- [DESCRIPTION OF THE TASK]
Locate the line that contains "Open the Descripción tab". Print it and every subsequent line through the final line of the records, exactly and only those.

- [INPUT MATERIAL]
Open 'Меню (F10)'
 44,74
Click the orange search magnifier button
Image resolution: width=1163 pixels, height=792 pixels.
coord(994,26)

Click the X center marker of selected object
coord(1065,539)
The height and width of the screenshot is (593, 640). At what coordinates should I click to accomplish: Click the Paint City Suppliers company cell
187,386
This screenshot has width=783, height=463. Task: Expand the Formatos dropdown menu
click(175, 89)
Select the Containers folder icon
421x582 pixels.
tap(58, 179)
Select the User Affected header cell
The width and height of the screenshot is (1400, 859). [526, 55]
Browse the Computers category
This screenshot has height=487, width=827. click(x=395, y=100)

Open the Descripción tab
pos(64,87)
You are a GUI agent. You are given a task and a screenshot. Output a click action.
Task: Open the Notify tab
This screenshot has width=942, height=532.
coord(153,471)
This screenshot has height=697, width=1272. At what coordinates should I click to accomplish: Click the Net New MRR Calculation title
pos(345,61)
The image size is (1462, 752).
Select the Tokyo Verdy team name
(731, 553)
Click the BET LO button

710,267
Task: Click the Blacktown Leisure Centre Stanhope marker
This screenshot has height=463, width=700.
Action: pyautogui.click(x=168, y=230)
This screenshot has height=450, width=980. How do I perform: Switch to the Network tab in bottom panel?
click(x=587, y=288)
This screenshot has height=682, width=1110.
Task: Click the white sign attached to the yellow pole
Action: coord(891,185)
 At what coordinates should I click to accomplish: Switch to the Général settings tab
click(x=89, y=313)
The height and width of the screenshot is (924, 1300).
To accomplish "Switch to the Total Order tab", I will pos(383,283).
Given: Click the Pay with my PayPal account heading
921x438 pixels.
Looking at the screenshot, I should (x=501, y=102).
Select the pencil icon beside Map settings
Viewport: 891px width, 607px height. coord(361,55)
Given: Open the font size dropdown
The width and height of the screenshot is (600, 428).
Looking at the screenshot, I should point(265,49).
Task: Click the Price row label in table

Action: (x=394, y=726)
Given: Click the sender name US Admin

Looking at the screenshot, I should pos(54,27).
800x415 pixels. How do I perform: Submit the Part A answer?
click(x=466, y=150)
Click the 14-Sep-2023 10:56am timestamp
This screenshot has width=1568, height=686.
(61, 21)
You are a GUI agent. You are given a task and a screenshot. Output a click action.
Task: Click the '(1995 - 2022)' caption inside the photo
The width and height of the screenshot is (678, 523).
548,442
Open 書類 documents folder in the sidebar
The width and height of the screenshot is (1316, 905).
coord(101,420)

- [SOLVED PROBLEM]
Open the Descripción tab
pos(64,87)
You are a GUI agent. You are given a task and a screenshot. Output a click action.
Task: Open the Notify tab
This screenshot has width=942, height=532.
coord(153,471)
This screenshot has height=697, width=1272. At what coordinates should I click to accomplish: Click the Net New MRR Calculation title
pos(345,61)
The image size is (1462, 752).
Select the Tokyo Verdy team name
(731, 553)
Click the BET LO button

710,267
Task: Click the Blacktown Leisure Centre Stanhope marker
This screenshot has height=463, width=700.
Action: pyautogui.click(x=168, y=230)
This screenshot has height=450, width=980. How do I perform: Switch to the Network tab in bottom panel?
click(x=587, y=288)
This screenshot has height=682, width=1110.
Task: Click the white sign attached to the yellow pole
Action: coord(891,185)
 At what coordinates should I click to accomplish: Switch to the Général settings tab
click(x=89, y=313)
The height and width of the screenshot is (924, 1300).
To accomplish "Switch to the Total Order tab", I will pos(383,283).
Given: Click the Pay with my PayPal account heading
921x438 pixels.
Looking at the screenshot, I should (x=501, y=102).
Select the pencil icon beside Map settings
Viewport: 891px width, 607px height. coord(361,55)
Given: Open the font size dropdown
The width and height of the screenshot is (600, 428).
Looking at the screenshot, I should point(265,49).
Task: Click the Price row label in table

Action: (x=394, y=726)
Given: Click the sender name US Admin

Looking at the screenshot, I should pos(54,27).
800x415 pixels. How do I perform: Submit the Part A answer?
click(x=466, y=150)
Click the 14-Sep-2023 10:56am timestamp
This screenshot has width=1568, height=686.
(61, 21)
You are a GUI agent. You are given a task and a screenshot. Output a click action.
Task: Click the '(1995 - 2022)' caption inside the photo
The width and height of the screenshot is (678, 523).
548,442
Open 書類 documents folder in the sidebar
The width and height of the screenshot is (1316, 905).
coord(101,420)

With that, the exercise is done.